The World’s Purest Bodies Of Water
Fiji recently launched a commercial showcasing the pureness of their water, which got us thinking; where exactly does that water come from, and what makes it so pure? Turns out the successful water bottle company gets their aqua from a natural source on the island of Viti Levu, in the remote hideaway, Yaqara Valley. Similarly, Poland Spring gets their water from a natural spring in Maine, a state renowned for their freshwater lakes, ponds, rivers and streams. So what do these h20 coves have in common? They are untouched by other bodies of water, namely the ocean, and other people. These waters are undiluted, free from foot traffic, skinny dipping tourists, and hot-to-trot sea creatures.

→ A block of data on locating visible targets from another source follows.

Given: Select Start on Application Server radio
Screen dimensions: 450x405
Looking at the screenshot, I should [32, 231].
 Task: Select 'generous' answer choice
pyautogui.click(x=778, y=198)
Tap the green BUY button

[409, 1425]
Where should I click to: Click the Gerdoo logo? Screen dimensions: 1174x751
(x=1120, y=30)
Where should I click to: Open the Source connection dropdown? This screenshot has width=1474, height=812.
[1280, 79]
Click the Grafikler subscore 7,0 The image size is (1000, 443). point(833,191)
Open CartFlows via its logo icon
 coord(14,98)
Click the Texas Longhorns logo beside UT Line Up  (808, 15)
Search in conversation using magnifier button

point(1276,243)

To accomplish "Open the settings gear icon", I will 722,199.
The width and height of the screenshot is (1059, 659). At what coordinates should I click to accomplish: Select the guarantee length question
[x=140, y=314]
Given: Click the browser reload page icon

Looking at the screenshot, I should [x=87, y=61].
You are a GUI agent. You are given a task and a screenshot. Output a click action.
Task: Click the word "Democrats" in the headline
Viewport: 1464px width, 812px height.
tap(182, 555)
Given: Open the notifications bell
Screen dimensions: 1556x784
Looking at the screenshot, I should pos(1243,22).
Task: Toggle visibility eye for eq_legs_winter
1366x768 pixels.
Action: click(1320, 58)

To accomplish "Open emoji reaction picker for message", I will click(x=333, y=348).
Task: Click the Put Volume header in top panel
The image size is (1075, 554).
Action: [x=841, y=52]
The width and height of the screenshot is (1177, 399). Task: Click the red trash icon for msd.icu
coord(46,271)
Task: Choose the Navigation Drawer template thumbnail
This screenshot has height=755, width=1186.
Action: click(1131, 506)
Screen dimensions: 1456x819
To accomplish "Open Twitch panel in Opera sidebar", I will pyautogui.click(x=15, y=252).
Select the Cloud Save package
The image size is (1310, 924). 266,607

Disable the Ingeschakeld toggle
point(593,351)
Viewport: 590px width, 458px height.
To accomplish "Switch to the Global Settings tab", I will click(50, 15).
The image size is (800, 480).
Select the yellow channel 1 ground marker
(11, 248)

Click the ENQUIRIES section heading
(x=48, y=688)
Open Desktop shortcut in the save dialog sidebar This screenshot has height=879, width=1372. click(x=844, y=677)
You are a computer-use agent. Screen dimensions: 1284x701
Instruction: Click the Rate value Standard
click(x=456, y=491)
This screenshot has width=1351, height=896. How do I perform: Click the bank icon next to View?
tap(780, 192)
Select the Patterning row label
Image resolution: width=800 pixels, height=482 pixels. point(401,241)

The status “hideaway” or “remote” almost guarantee’s a purity that all us thirsty land-dwellers crave. So where else in the world is the water clean, inviting and practically untouched? Let’s jump into some of earth’s purest hidden treasures.
1. Lake Baikal, Siberia
This lake plunges down to about 2,000 feet, making it the deepest lake in the world, as well as one of the freshest. The reason Lake Baikal is so fresh is due to it’s volume. It holds around 20% of the world’s fresh water. Also called “The Blue Eye Of Siberia” and “The Sacred Sea,” Lake Baikal is considered one of Russia’s natural wonders, inspiring the likes of playwright Anton Chekhov and director James Cameron, who actually dove to the bottom of the lake, emerging with new set ideas for “Avatar 2.” What’s even more fascinating about this lake, is that it’s not done forming yet. It sits between 2 plates of the Earth’s crust – as they pull apart, Lake Baikal deepens. As said by Anton Chekhov “I myself have seen to such a depth, with rocks and mountains plunged in the turquoise-blue, that it sent a shiver all over me . . . I shall never forget it as long as I live.”
2. Lake Vostok, Antarctica
This lake lay under a 2 mile long sheet of ice until it’s discovery in the late 1900’s. Lake Vostok sits 200 meters below sea level, and is only one of nearly 400 subglacial lakes in Antarctica. The lake is said to have been sealed under a massive ice sheet for 15 million years, but still maintains a temperature of 27 °F. The reason the water hasn’t froze all these years is due to the pressure from the ice above, acting as an insulator from the harsh temperatures outside.
3. Blue Lake, New Zealand
Holding the title of “Clearest Lake in the World,” New Zealand’s Blue Lake is said to resemble optically pure water. Scientists believe it comes close to actually being optically pure water, it’s bottom maintaining visibility across the span of 80 meters. It’s no wonder these pristine waters are off limits to onlookers. Local tribes consider this water sacred; and it might as well be. Blue Lake is spring fed from Lake Constance, one lake over, but the water passes through a natural dam, which eliminates nearly all possible contaminants, and is responsible for the piercing blue that gives this lake it’s name.
4. Crater Lake, Oregon
The deepest lake in the United States, Crater Lake reaches down to 1,200 feet. After a volcanic eruption nearly 10,000 years ago, a crater was formed and soon filled with rain and snow accumulation, eventually forming Crater Lake. What’s interesting about this lake is that there are no inlets or outlets. Because of it’s crater-like formation, there are no opening for contamination from other rivers or streams. Natives once saw this landmark as highly spiritual, and frequently traveled there for vision quests.
It is rare to find a body of water today that is free of contaminants and other environmental poisons. Most are swimming with fatal chemicals and toxic waste. The hidden treasures above are treasures for a reason. It’s a literal wonder that nature hasn’t ravaged these pools of purity through the years; we can only hope it stays that way.